🩺 Station 10 — Examination of Abdomen
AIM OSPE/OSCE Lab — Practical Station | KMU Style | MBBS Practical + Viva
📌 Station Overview
Module: Cardiovascular System
Year: 1st Year MBBS
Focus: Identification • Procedure • Interpretation • Viva
Total Marks: 5
📋 Complete OSPE Station Content
Learning Target
By the end of this station, the student should be able to:
- Perform a basic abdominal examination on a standardized patient using proper positioning, exposure, and examination sequence.
- Identify key clinical findings on inspection, auscultation, percussion, and palpation and give a basic interpretation.
Required Material
- Standardized patient / simulated patient
- Examination couch
- Stethoscope
- Hand sanitizer
- Draping sheet
- Good light source
- OSPE checklist / marking sheet
Student Task / Procedure
- Wash hands and introduce yourself to the patient.
- Confirm patient identity and explain the examination.
- Take consent and ensure privacy.
- Position the patient supine, head supported, arms by side.
- Expose the abdomen from xiphisternum to pubic symphysis, with proper draping.
- Ask if the patient has pain before touching the abdomen.
- Inspect the abdomen from the end and side of the bed.
- Auscultate bowel sounds and, if required, listen for bruits.
- Percuss the abdomen for general resonance or dullness.
- Palpate gently first, then deeper if appropriate.
- Comment on any basic abnormal finding.
- Thank the patient and cover the patient properly.
Observation / Identification Points
Students should demonstrate or identify:
- Proper hand hygiene, consent, privacy, and patient comfort
- Correct patient position: supine and relaxed
- Correct abdominal exposure with respectful draping
- Inspection for:
- abdominal shape / distension
- scars
- visible veins
- umbilicus
- visible peristalsis or pulsations
- Auscultation for:
- bowel sounds
- vascular bruits if indicated
- Percussion for:
- normal tympanic note over gas-filled bowel
- dullness over solid organs / fluid
- Palpation for:
- tenderness
- guarding
- rigidity
- masses
- organ enlargement
- Correct clinical sequence:
Inspection → Auscultation → Percussion → Palpation
Result / Interpretation
A normal abdominal examination shows:
- Abdomen soft and non-tender
- No visible distension, scars, abnormal veins, or visible peristalsis
- Bowel sounds present
- Percussion mostly tympanic with expected liver dullness
- No palpable mass or organomegaly
Clinical significance:
- Tenderness may suggest inflammation.
- Guarding or rigidity may suggest peritonitis.

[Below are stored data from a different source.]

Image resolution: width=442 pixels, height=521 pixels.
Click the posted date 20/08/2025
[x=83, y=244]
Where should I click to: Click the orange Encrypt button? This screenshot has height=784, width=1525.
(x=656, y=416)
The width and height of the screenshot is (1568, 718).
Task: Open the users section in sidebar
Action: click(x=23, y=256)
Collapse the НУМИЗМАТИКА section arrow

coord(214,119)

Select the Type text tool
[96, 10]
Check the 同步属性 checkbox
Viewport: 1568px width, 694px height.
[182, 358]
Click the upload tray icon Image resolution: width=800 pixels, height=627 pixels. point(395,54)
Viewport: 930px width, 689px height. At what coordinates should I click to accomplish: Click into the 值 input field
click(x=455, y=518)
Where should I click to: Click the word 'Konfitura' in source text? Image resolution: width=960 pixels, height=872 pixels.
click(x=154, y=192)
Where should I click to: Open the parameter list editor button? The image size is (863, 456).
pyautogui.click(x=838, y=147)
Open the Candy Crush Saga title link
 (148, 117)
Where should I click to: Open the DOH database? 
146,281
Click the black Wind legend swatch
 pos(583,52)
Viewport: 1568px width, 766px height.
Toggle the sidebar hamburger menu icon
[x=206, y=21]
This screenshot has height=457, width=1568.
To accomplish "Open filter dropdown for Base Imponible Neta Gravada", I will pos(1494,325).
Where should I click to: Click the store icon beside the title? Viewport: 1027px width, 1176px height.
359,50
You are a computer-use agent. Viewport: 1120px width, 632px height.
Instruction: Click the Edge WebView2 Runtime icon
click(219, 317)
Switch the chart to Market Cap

- Distension may occur due to gas, fluid, feces, fat, or mass.
- Absent or exaggerated bowel sounds may indicate intestinal obstruction or ileus.
Viva Questions
1. What is the correct sequence of abdominal examination?
Inspection, auscultation, percussion, then palpation.
2. Why is auscultation done before palpation in abdominal examination?
Because palpation may alter bowel sounds.
3. What should be the proper exposure for abdominal examination?
From xiphisternum to pubic symphysis, with proper draping.
4. What does abdominal guarding indicate?
It may indicate pain, inflammation, or peritoneal irritation.
5. What is the normal percussion note over most of the abdomen?
Tympanic note due to gas in bowel loops.
Marking Scheme
Total Marks: 5
| Component | Marks |
|---|---|
| Correct identification / performance | 2 |
| Key observation / procedure steps | 1 |
| Interpretation / principle | 1 |
| Viva answer | 1 |
Common Student Mistakes
- Starting palpation before auscultation
- Poor exposure or failure to maintain patient privacy
- Pressing deeply without first asking about pain
- Forgetting to observe from both end and side of the bed
- Not thanking and covering the patient after examination
AIM Feedback
To improve your abdominal examination, follow a fixed sequence every time: prepare the patient, inspect, auscultate, percuss, and palpate. Keep the patient relaxed and comfortable. Always begin palpation gently and examine painful areas last. In OSPE, marks are gained not only by finding signs but also by safe, respectful, and systematic examination technique.